Sunday, July 19, 2009
"Therese's mom doesn't mind the things she posts on Facebook - she's cool that way. Her mom though Therese was cool about it, too, and one time she posted a reminder on her wall: 'Anak, you left your tita's pasalubong to you on the kitchen counter, 'yung mga underwear na Victoria's Secret.'"
It was time to say thank you then slap her mother.
The article last July 18, 2009 on the Super LifeStyle section of the PDI (Philippine Daily Inquirer) by Ruby de Vera was an eyeopener, if not an eye popper for the parents who are Facebook wannabees.
Alright, don't get me wrong. It's not that I never started on the wrong foot with this FB thing. I also made comments on the walls of my friends that should have been something that I should have just sent as a personal email. And twiddle-de-dee and twiddle-de-dumb, but it took a few days to maneuver my way into FB. What was once upon a time the world of the yuppies and the teens on social networking has now become passe. The "older generation" has started to blog, to use social networking sites in order to FB or Twitter, upload on MySpace, or share pics (non-adult or adult) in cyberspace.
But putting notes in cyberspace, particularly for social networking sites, requires a little tack and responsibility. As adults, and as parents in particular, you've just invaded THEIR SPACE!
As kids, there's the tendency to cringe when parents have fun at their expense. I've seen parents upload their kids singing karaoke or their kids pics in the nude when they were babies or their kids dressing funny for a party. While FB or Friendster or Twitter IS NOT the exclusive domain of the young, we have to hand it to them that when they started off this chain reaction in cyberworld, times have indeed changed. And believe me when I say that the kids agonize whether they should accept or ignore you when you request to tag yourself as their 'friends'! As de Vera puts it "Facebook is your turf, the one place in the cyberworld where you can be yourself with your select group of friends, in a setting both public and at the same time private. You really don't need your parents to see what kind of hangover you had from your friend's birthday party, as evidenced by the pictures where they tagged you."

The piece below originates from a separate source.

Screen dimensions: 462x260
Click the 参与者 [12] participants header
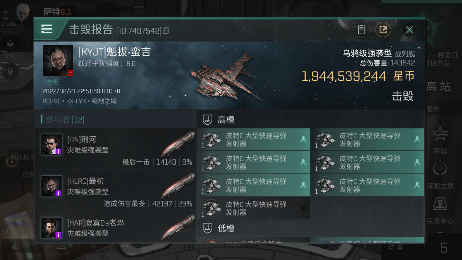pyautogui.click(x=65, y=120)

But this social network has gone beyond just friends and a group of friends. It has spilled over to politics, particularly with the Obama presidency in the United States. In the Philippines, presidential wannabees like Chiz Escudero and Richard Gordon have put up a FB post where I believe that some techie that is paid by these politicians puts up posts to get the opinion, pulse and eventually vote of the youth. Watching the thread of opinions from these lackeys is not fun, as you can read the boot-lickers clawing their way to a pat in the head. Gimme a break, it's not even Dick Gordon or Chiz Escudero you're chatting with on FB!
But back to the topic at hand. So your kids are complaining. Their parents are on facebook and they need help! Erika Brooks Adickman and Jeanne Leitenberg have created a website http://www.myparentsjoinedfacebook.com that is interestingly funny. It allows the kids to throw the pie back at the parents in a humorous way, as in a "back in your face" where kids want their parents to simply behave like parents.
At the end of the day, you'll realize that FB is all about each others space and not for parents to be monitoring their kids activities. For both the kids and the adults, we just need to delineate that space. After all, as adults, we were once kids and enjoyed the flow of fun before life eventually caught up on us. As for the kids, well, you'll soon be adults and some will eventually end up as parents, and you'll get the drift that your parents are probably going through now.
So the next time parents get the impulse to tag their kids as "friends", talk to them first if it's okay and not just ask permission in cyberspace. There's enough space to enjoy cyberworld. One click away should not create animosity in the family.